Wines had become a way to show both economic vitality and an ability to suss out rare finds. Of course, the wines of France had been known for their aristocratic and economic vitality for centuries, but Parker produced a simple method that provided busy, successful people with the ability to purchase exclusive luxury items that appealed to the American palate. A collector could scan a list of Parker reviews, seek out the 99- and 100-point wines and go after these items like investors chase IPOs.
 
In the mid-’90s Napa farmers were complaining to wineries that Merlot and Cabernet grape prices stayed flat for years while their costs continued to rise. The wineries were noticing something, too: the price of Cabernet Sauvignon wine was starting to increase in the marketplace slowly but steadily.

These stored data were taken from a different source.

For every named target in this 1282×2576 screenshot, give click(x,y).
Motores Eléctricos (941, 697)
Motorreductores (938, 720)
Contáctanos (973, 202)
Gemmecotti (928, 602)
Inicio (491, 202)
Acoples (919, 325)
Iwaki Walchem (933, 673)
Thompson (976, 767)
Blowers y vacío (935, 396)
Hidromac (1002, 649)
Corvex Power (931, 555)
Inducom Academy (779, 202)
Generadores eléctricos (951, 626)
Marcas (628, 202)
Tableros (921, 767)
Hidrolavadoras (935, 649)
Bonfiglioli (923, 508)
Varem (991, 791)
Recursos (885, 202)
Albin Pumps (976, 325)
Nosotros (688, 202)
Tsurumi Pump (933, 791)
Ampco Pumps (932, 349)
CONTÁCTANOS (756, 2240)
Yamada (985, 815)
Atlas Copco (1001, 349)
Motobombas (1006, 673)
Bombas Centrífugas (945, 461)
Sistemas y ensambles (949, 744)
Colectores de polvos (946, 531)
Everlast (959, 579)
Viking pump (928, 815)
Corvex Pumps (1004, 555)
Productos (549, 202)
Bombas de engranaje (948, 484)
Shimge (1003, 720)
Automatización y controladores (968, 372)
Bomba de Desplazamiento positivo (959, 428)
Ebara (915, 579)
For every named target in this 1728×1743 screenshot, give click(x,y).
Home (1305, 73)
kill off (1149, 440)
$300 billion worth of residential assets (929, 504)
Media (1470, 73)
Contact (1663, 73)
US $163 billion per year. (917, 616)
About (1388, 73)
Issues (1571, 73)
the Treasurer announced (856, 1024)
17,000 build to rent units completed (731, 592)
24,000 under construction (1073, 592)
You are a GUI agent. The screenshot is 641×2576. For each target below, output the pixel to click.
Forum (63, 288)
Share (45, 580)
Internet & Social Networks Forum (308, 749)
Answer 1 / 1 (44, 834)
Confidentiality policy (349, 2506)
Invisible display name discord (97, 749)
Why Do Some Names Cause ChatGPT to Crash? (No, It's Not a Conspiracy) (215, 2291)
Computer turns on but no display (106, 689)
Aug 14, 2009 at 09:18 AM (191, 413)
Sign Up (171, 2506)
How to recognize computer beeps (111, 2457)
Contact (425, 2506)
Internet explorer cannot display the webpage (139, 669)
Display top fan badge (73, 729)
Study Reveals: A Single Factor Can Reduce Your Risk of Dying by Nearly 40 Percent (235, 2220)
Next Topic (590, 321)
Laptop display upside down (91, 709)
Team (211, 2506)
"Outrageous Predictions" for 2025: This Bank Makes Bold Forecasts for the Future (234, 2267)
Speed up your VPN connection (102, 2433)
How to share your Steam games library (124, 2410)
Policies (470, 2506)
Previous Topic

Wineries largely stayed quiet about this fact to growers, many of them even asking their vineyard sources to lock in long-term contracts for Cabernet Sauvignon grapes at “good prices.”
 
But in 1995 it hit; the newly released Screaming Eagle got 99 points from Parker, and things were off to the races. Prices for Napa Cabernet Sauvignon grape surged ahead at a fantastic rate, growing from about $1,500 per ton in 1994 to nearly $6,000 per ton in 2014. During the same period, Merlot grape prices only reached $3,000 per ton.
 
Of course, there were many other factors at play, but was this price surge an example of herd mentality or just the natural evolution of the market? If you ask the farmers who bet on Merlot back in the mid-’90s they likely have a vastly different story from those farmers who planted Cabernet grapes at the same time.
 
Let’s say, hypothetically, that you were a small Napa vineyard owner in 1994. You did the math and noticed Merlot grapes brought in as much revenue per ton as Cabernet grapes; you also understood you could get a couple more tons of Merlot per acre. What would you have done? You’d likely have taken out a loan, ripped out your Cabernet vines and replanted them to Merlot. A few years later, you’d have started to realize that you probably should have kept some of the Cabernet. But what could you do at that point? It would’ve taken more money and time to replant. So you limped along, making ends meet.
 
In 2004, a movie called “Sideways” was released, featuring a main character that chastised Merlot harshly—what happened next is mind-boggling. Sales of Merlot wine plummeted across the United States with grape prices following suit. If you were our hypothetical Merlot farmer in Napa, you’d probably have been unable to make your loan payments, thus forcing you to sell.
 
Are these examples of herd mentality? Are we in the middle of another grape-pricing bubble? Nobody really knows. It’s all a great mystery, and if you think someone has any grand vision into what’s a murky crystal ball, then boy do I have a deal for you. Guaranteed.